Max Walker-Silverman’s subdued but unmistakably warm drama, starring Dale Dickey, quietly wrestles with monumental feelings

What if you were given the power to turn back time? Or handed the control to amend a regret? Would you jump at the chance to alter an unfulfilled wish or sit with the peace that comes with hindsight? Such mindful questions are at the heart of A Love Song, Max Walker-Silverman’s compellingly tender debut that simmers with words unsaid as two former adolescent sweethearts come together to stoke the fires of what could have been.

Playing out with low-key dramatics, A Love Song introduces Faye (Dale Dickey) alone and untethered, but seemingly content. She busies herself with domestic tasks in her brown and yellow tone campervan, parked up by a lake in Colorado, awaiting the arrival of a guest with no estimated arrival date. She randomly allocates a mid-month Thursday on her calendar as though to will the arrival of the “someone” who, through love and heartbreak, has always been on her mind.
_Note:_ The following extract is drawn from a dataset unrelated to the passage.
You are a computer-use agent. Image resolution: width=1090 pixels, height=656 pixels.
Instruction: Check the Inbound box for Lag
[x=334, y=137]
Rather ironically, A Love Song is distinct in its absence of a soundtrack; dialogue is sparse in favour of the film creating its own melody. There are no staccato beats or triumphant flourishes, but a rhythm composed instead of lyrical visuals. Alfonso Herrera Salcedo’s landscape compositions – nestled between mountains that hug the frame and a still lake that ripples under direct sunlight – offers a simple, scenic backdrop to widow Faye and widower Lito (Wes Studi) meeting. Lito arrives with no high emotions but a soft sense of reconnection, as two strangers search through their weathered past to find what once bonded them.
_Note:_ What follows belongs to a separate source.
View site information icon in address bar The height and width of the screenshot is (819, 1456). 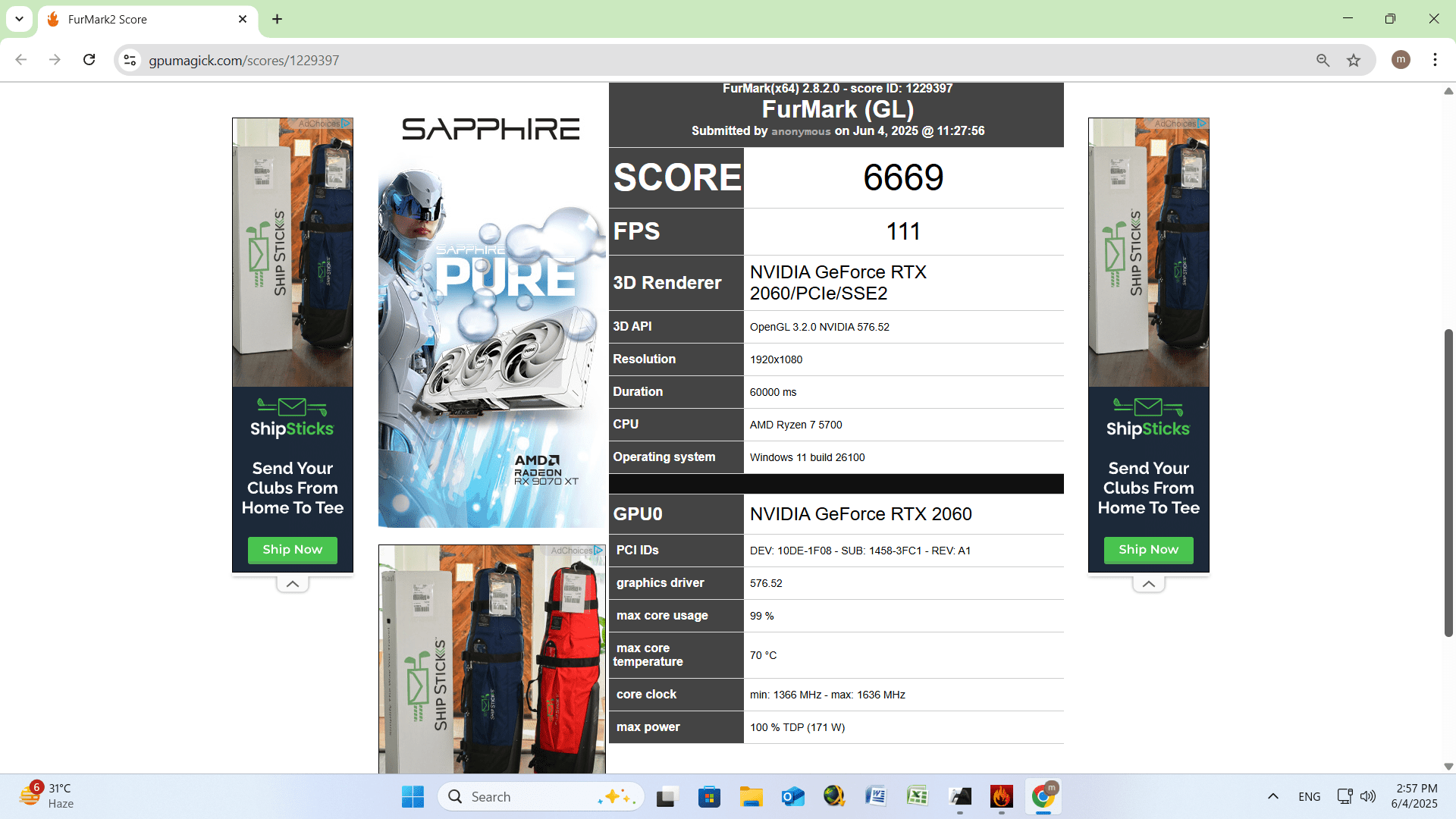[x=130, y=60]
Dickey and Studi’s delicately contained performances inform this tale’s classic feel, western-like with Faye and Lito caught in a standoff to protect their hearts. While Studi does exemplary work here, this is Dickey’s rodeo, however. Cutting through the tranquillity, her Faye admits that following her husband’s death she was “too lonely to speak.” There’s a gentleness to her voice, a sense of nostalgic longing that underlines Dickey’s subtly rousing performance without ever leaning into sentimentality. Now, together, these two have a chance to raise their voices.

As the held distance between them slowly shrinks, be it from opposite sides of a canoe or shuffling closer on a bench, Walker-Silverman’s camera leans in to observe the slight wobble of Dickey’s upper lip, and Lito’s lowering gaze. As to reflect the stillness of these characters, A Love Song calls for patient viewing, but it's a request that undoubtedly rewards.

A Love Song is released in UK cinemas on 9 December.